Published online by Cambridge University Press:  28 February 2024

Sabine Petit
Affiliation:
"Argiles, Sols & Atérations", URA CNRS 721, Université de Poitiers, 40 Avenue du Recteur Pineau, F-86022, Poitiers Cedex, France
Alain Decarreau
Affiliation:
"Argiles, Sols & Atérations", URA CNRS 721, Université de Poitiers, 40 Avenue du Recteur Pineau, F-86022, Poitiers Cedex, France
Christine Mosser
Affiliation:
Centre de Géochimie de la surface, UPR CNRS 6251, 1 rue Blessig, 67084 Strasbourg Cedex, France
Gabrielle Ehret
Affiliation:
IPCMS, CNRS, 23, rue du loess, F-67037, Strasbourg Cedex, France
Olivier Grauby
Affiliation:
Centre de Recherche sur les Mécanismes de la Croissance Cristalline, UPR CNRS 7251, Campus de Luminy, Case 913, F-13288 Marseille, France

Abstract

To obtain Cu-kaolinites with a controlled range of chemical compositions, syntheses were performed by hydrothermally ageing gels with kaolinite stoichiometric compositions. Gels were prepared with sodium metasilicate and nitrates of octahedral cations.
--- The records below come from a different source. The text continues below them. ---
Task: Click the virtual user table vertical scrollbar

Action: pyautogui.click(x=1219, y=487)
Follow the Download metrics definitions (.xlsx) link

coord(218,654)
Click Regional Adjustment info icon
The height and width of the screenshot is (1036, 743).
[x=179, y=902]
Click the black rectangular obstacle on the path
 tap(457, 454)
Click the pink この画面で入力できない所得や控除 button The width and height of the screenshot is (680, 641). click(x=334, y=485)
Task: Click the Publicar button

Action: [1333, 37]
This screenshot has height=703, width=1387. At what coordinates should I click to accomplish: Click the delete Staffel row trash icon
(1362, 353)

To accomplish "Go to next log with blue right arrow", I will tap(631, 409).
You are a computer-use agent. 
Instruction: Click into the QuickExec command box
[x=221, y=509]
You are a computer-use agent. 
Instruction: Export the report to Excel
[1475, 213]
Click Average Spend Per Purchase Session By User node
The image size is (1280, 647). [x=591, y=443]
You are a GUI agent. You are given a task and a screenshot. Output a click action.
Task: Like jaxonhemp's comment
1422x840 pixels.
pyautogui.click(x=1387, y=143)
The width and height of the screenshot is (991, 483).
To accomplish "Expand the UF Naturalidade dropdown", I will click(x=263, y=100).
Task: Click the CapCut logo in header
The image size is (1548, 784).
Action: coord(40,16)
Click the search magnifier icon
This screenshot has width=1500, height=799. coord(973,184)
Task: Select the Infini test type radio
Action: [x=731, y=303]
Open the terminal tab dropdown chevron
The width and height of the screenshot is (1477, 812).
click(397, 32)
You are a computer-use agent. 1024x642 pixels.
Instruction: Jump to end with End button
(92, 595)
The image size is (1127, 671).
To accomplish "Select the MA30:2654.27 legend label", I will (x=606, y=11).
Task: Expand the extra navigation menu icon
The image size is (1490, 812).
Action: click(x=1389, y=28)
Temperature of synthesis was 250°C with a corresponding equilibrium water pressure of 38 bars.

Three samples with copper contents ranging from 0.1 to 7% and another one with the chemical composition of the Cu end-member were synthesized. While this fourth sample led to tenorite after the hydrothermal treatment, the three others crystallized well into kaolinite.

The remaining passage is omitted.